The fiercest competition, perhaps, is among ride-hailing startups such as Singapore firm Grab and Indonesia-based Go-jek, which have emerged as unicorns -- startups with more than $1 billion valuation.
The fierce battle among transportation apps, which also involved Uber and Lyft, climaxed when Grab bought Uber’s Southeast Asian business last year.
Having built a strong footprint in a region with a population of approximately 663 million with their transportation services, they are becoming all-in-one “super apps” with their financial services becoming prominent in the second phase of the battle.
Grab, now valued at $14 billion, considers its financial services a key revenue and growth driver in the future.
Among many competitors it has to contend with, the biggest enemy is cash, Grab Financial Group’s co-head and Senior Managing Director Reuben Lai said. The majority of Southeast Asian consumers prefer cash to mobile payment, partly due to unstable financial infrastructures and the high rate of unbanked or under-banked individuals estimated at around 450 million.
Reuben Lai, co-head and senior managing director of Grab Financial Group
“Our real competitor is cash. Seventy percent of all transactions are still in cash. That’s what we need to change to transform the financial services,” Lai said.
Launched 18 months ago, Grab Financial has built the largest payments ecosystem in Southeast Asia with e-money licenses in the six largest countries in the region, Lai added. It has rolled out various financial services earlier this year, ranging from insurance to lending services.
The largest ecosystem is partly because of Grab’s aggressive expansion via partnerships and mergers.
“(Partnerships are the only way to serve 450 million people (who are underbanked in the region). That’s why we make partner with the largest banks and retailers in each market,” he added.
He also credited localization behind the company’s growth with its total payments volume more than doubling in the past six months and its monthly active users up 65 percent during the same period.
For instance, Grab offers driver-partners micro-insurance in Malaysia while offering personal loans and home appliance loans to driver-partners in the Philippines.
Localization also entails abiding by domestic regulations. Even though each country has convoluted regulations, Lai said regulators are trying to be helpful because that is the only way to improve their financial infrastructure. Also, Southeast Asian regulators are pragmatic rather than protective, meaning they don’t deploy policies to protect local companies. More important is how a company can meet the basic needs of customers, Lai said.

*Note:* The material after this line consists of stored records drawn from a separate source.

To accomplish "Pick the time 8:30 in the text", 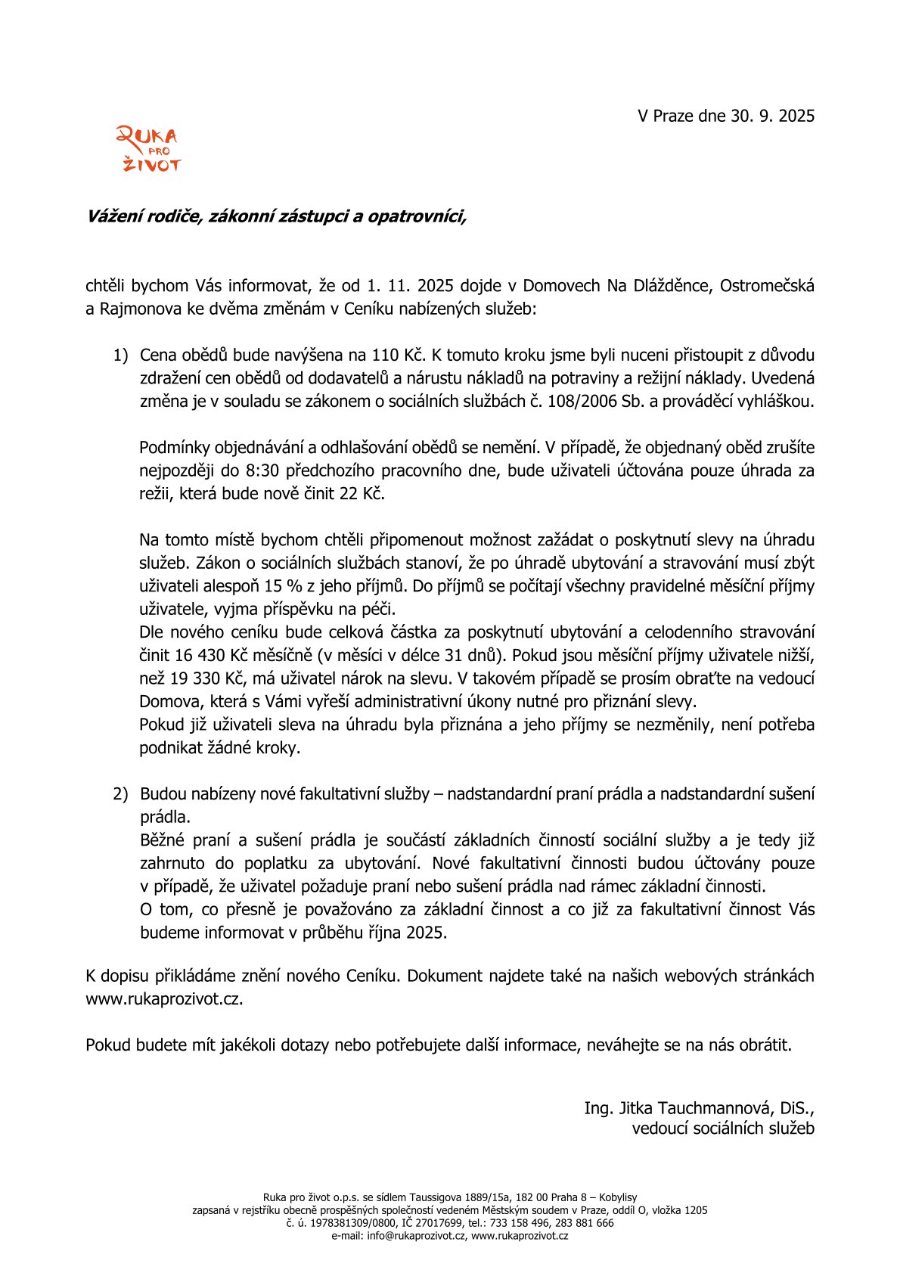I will pos(262,470).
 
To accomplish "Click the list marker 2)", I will pos(121,794).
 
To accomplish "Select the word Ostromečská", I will pos(767,286).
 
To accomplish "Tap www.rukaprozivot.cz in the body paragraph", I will pos(164,998).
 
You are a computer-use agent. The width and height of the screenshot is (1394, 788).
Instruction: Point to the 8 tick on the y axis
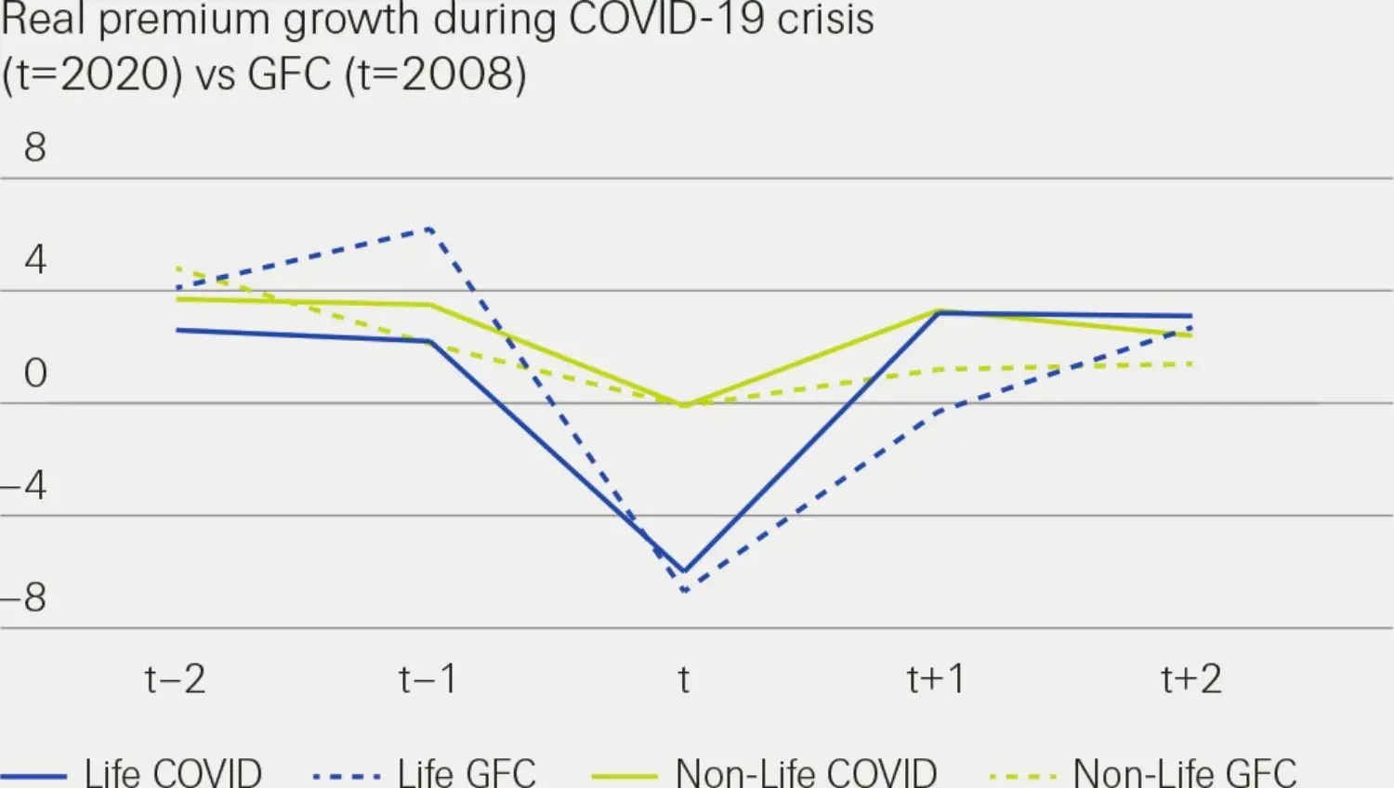coord(35,147)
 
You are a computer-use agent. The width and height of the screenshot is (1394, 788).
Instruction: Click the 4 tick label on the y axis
coord(35,259)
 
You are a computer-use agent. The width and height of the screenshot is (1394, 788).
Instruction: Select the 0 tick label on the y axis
coord(35,373)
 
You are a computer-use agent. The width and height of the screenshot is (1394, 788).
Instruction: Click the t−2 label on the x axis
coord(175,679)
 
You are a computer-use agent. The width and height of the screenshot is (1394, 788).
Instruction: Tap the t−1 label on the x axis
coord(428,679)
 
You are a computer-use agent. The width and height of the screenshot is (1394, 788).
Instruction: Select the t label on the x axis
coord(684,679)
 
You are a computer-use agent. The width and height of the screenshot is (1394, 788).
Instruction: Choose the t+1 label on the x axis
coord(937,679)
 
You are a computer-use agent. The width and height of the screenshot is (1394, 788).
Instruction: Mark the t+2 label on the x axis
coord(1191,679)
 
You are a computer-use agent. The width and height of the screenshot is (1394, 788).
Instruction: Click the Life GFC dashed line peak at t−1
coord(429,228)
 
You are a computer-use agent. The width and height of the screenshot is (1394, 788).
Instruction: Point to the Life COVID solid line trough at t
coord(684,571)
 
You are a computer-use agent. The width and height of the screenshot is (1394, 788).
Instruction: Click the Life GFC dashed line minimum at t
coord(685,590)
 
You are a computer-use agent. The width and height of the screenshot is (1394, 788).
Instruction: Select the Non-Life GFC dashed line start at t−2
coord(178,268)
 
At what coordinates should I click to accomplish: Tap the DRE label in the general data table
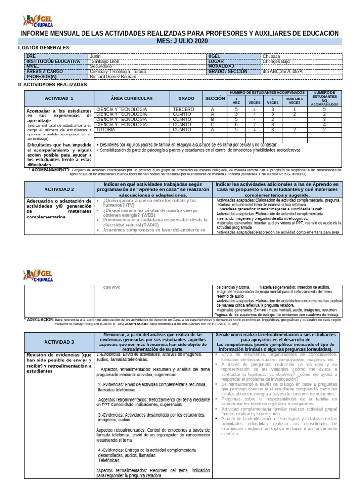[x=31, y=56]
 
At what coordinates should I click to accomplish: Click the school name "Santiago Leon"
[x=105, y=61]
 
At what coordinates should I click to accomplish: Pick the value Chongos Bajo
[x=277, y=61]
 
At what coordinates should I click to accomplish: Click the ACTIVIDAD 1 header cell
[x=59, y=98]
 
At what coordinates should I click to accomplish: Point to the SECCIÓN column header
[x=215, y=98]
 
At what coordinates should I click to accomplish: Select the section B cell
[x=212, y=120]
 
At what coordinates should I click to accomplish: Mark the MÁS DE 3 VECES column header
[x=295, y=100]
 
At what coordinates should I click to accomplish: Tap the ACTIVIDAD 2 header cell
[x=59, y=189]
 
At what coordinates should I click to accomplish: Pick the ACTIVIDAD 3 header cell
[x=59, y=342]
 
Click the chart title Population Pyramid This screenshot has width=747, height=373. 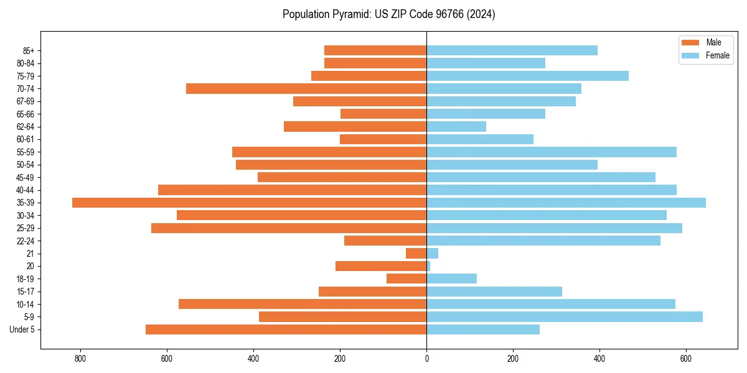[388, 14]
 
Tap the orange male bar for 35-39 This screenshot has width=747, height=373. [249, 203]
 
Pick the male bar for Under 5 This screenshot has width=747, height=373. [286, 329]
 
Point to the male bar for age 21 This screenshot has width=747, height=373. [416, 254]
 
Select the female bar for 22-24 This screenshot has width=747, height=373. [543, 241]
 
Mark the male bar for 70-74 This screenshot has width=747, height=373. [306, 89]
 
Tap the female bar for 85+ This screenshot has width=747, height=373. [512, 50]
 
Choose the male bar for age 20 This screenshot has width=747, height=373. [381, 266]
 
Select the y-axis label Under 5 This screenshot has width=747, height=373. [22, 329]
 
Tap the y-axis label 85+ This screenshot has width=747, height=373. [29, 50]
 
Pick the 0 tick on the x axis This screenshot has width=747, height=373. [426, 359]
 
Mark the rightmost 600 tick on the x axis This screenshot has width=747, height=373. [686, 359]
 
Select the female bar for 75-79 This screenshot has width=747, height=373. [527, 76]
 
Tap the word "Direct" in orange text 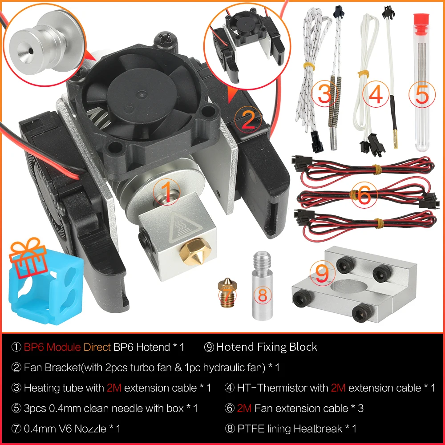coord(97,347)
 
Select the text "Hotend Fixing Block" coord(267,347)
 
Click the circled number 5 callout coord(421,94)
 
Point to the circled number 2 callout coord(248,118)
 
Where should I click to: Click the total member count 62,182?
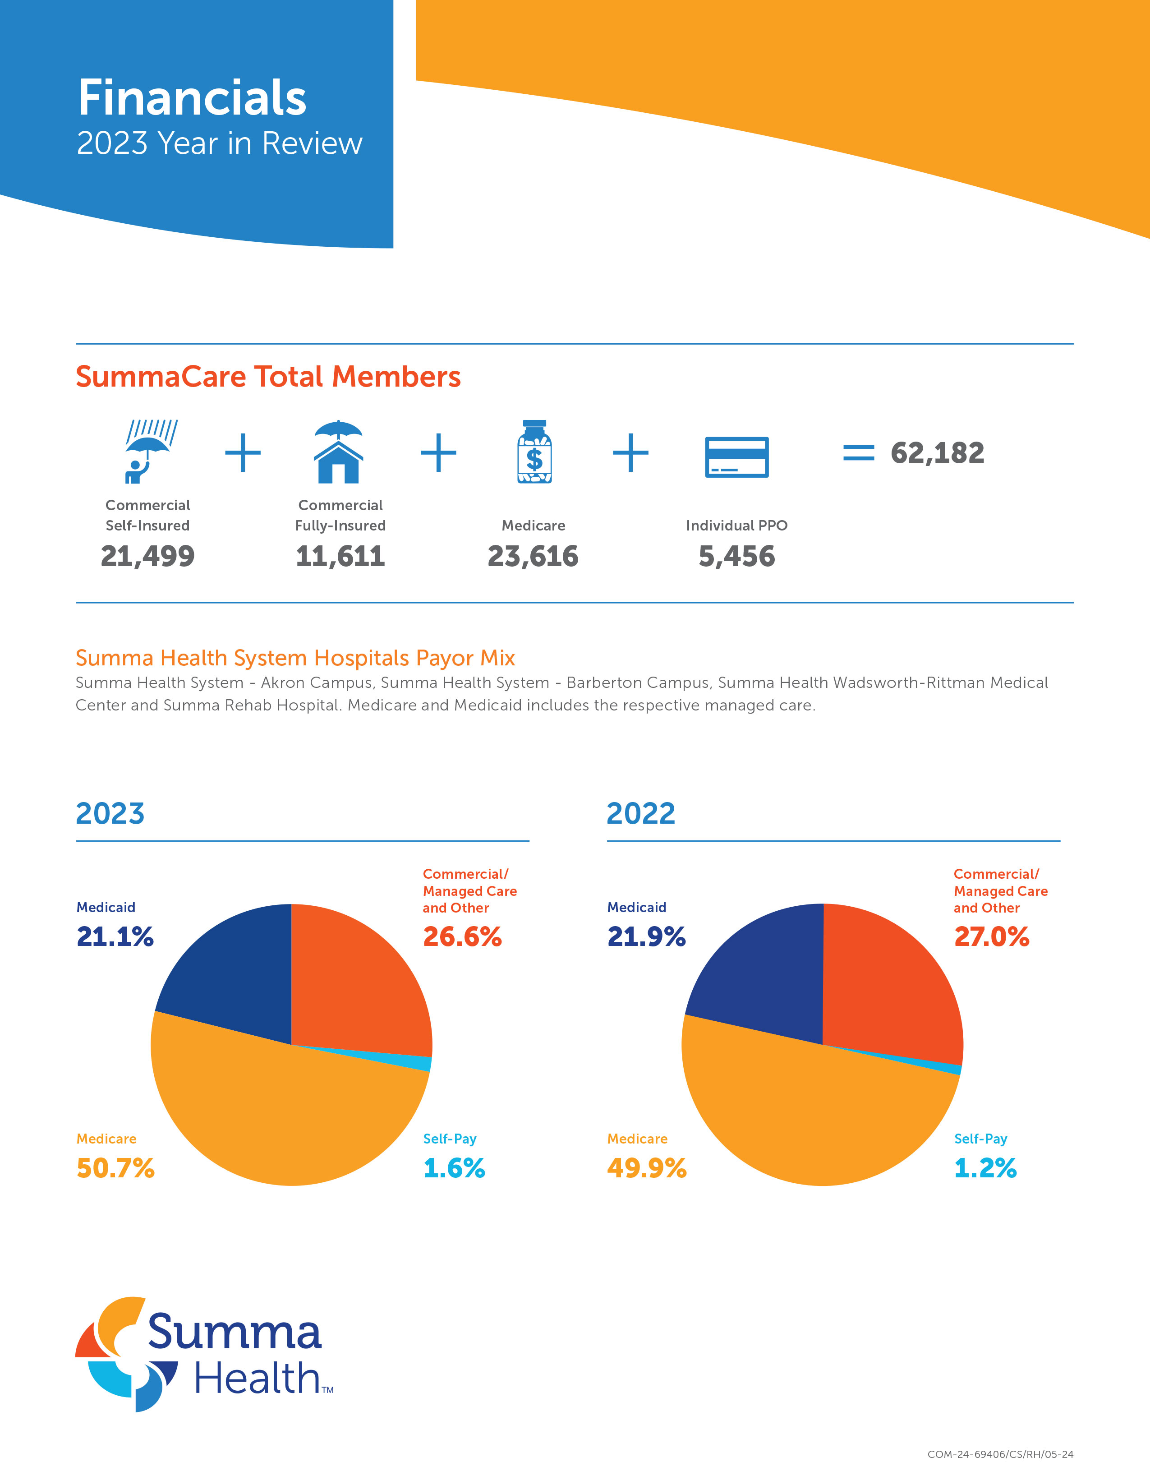(x=937, y=452)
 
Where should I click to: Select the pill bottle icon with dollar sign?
(x=534, y=452)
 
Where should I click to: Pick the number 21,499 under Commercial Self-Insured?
(x=147, y=556)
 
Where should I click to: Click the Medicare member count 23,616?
(x=533, y=556)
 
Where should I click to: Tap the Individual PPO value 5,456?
(x=736, y=556)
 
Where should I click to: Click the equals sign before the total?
(x=859, y=452)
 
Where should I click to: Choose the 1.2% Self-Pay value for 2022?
(x=984, y=1168)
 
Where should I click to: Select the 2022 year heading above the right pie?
(x=640, y=813)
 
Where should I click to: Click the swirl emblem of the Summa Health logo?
(x=124, y=1354)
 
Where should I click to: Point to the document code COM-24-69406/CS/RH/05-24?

In addition to the partnership with local players, Lai said that technology is a key pillar of Grab’s strategy to reach potential users deprived of financial services as fast as possible.
The company has invested $100 million in the past 12 months in artificial intelligence technology and an additional $150 million will be funneled into developing AI technologies for credit scores and identification and other initiatives.
“To scale up, it is inevitable to use these technologies,” said Lai, who as head of business development helped launch multiple new businesses including the company’s car-leasing platform, telematics insurance and enterprise business.
Although he stated Grab’s services might not be available any time soon in South Korea, the company is seeking partnerships with Korean companies in areas including, but not limited to, digital banking and wealth management.
The 7-year-old Grab platform currently offers ride-hailing service, food delivery and financial services. It has attracted big investors such as SoftBank’s Vision Fund and China’s Didi Chuxing. Korea’s SK Holdings and Hyundai Motor Group have also invested in the company.